▶ Work item:
Which lines run from the one containing "Task: Switch to the Activities tab" through the end of the data? Write them out exactly, with the pictures left out.

▶ Source information:
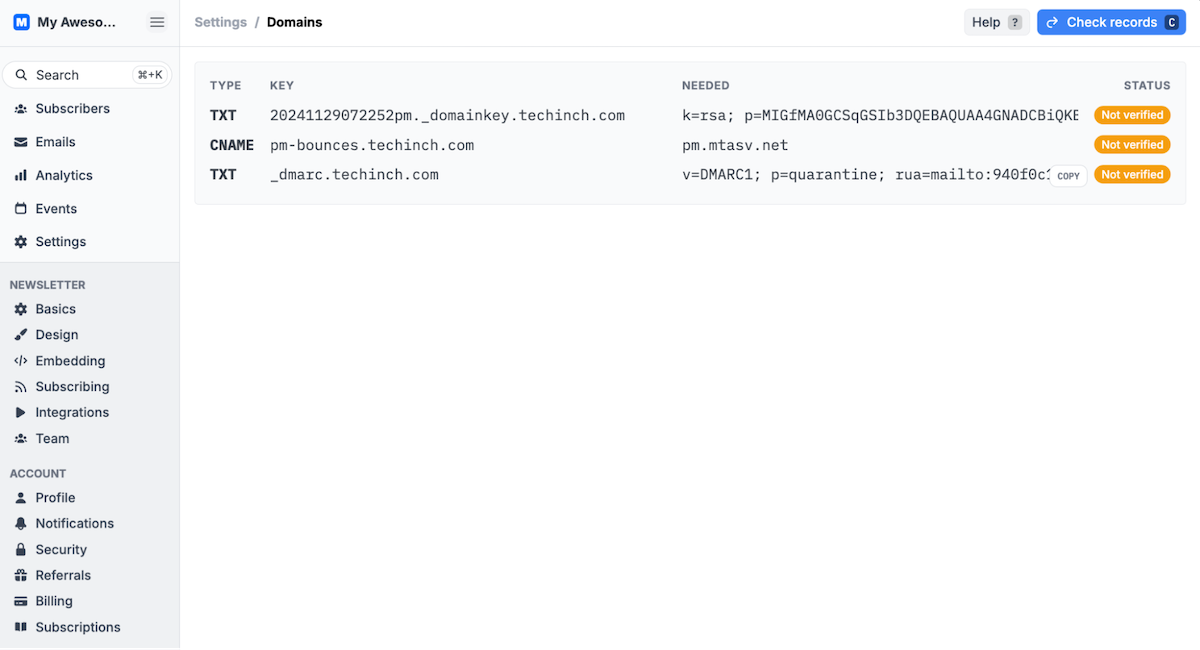Click the Notifications bell icon
1200x650 pixels.
click(21, 524)
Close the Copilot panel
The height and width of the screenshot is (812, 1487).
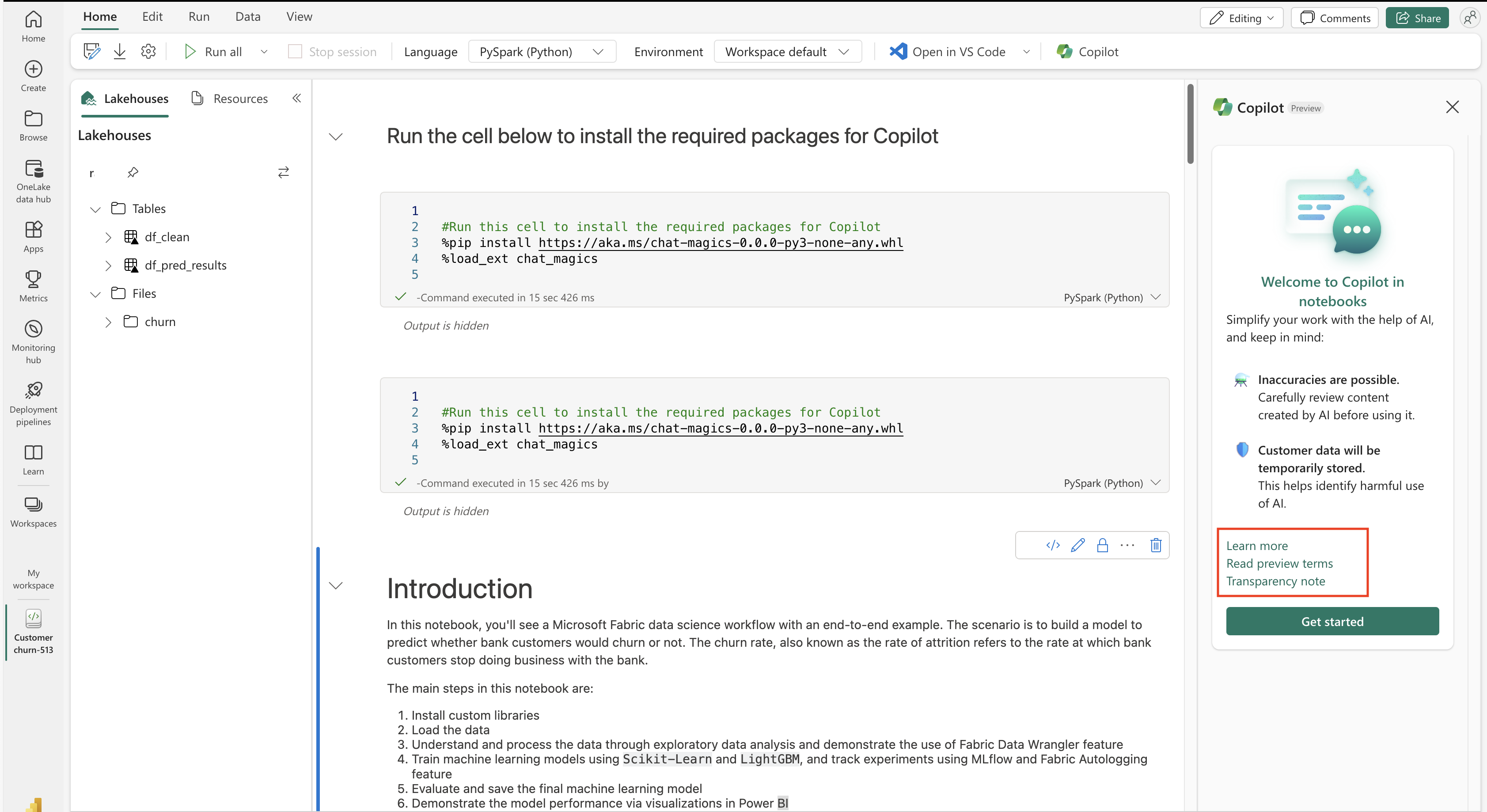1451,107
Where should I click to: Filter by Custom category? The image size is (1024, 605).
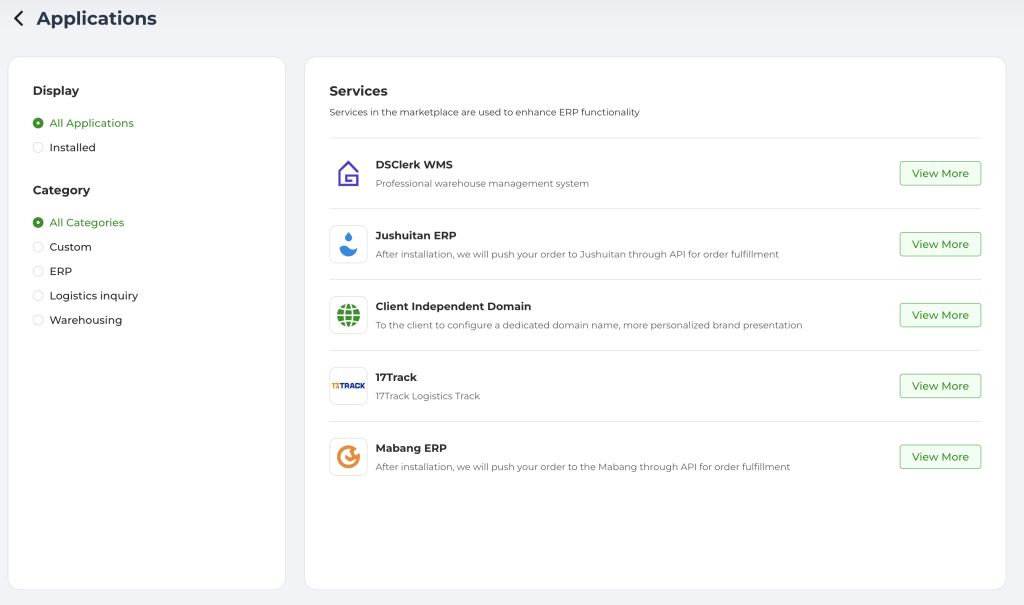click(39, 247)
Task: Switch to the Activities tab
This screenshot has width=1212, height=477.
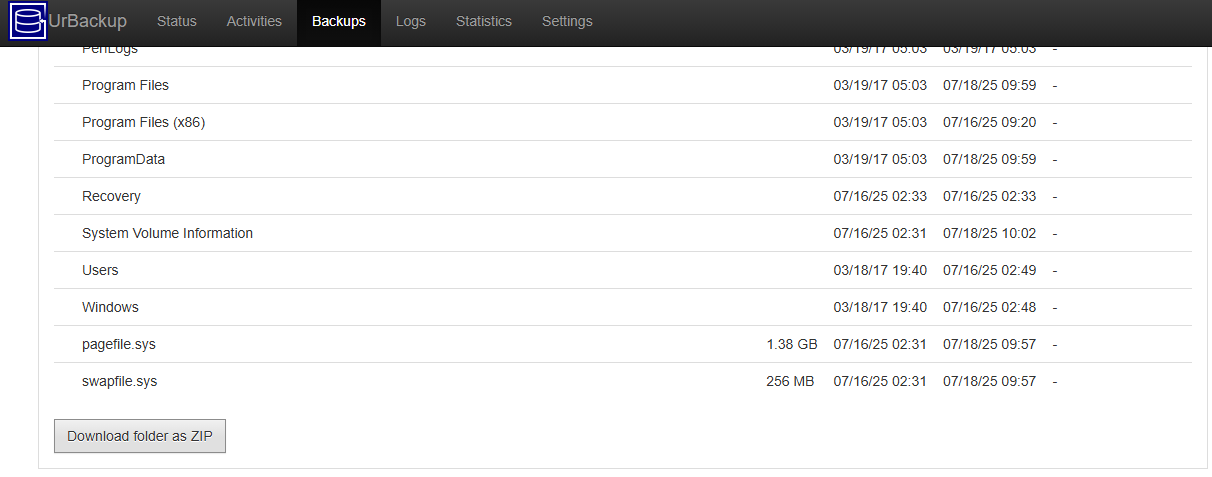Action: click(x=254, y=21)
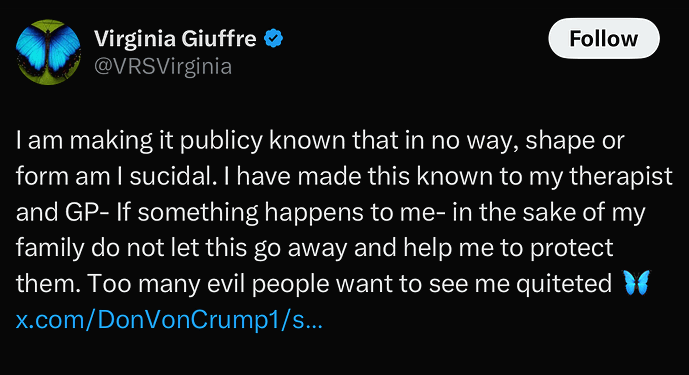Open the blue butterfly profile avatar
Viewport: 689px width, 375px height.
tap(48, 52)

▶ Exercise output:
Task: Switch to the Activities tab
This screenshot has width=1212, height=477.
Action: click(x=254, y=21)
Open the blue butterfly profile avatar
Viewport: 689px width, 375px height.
tap(48, 52)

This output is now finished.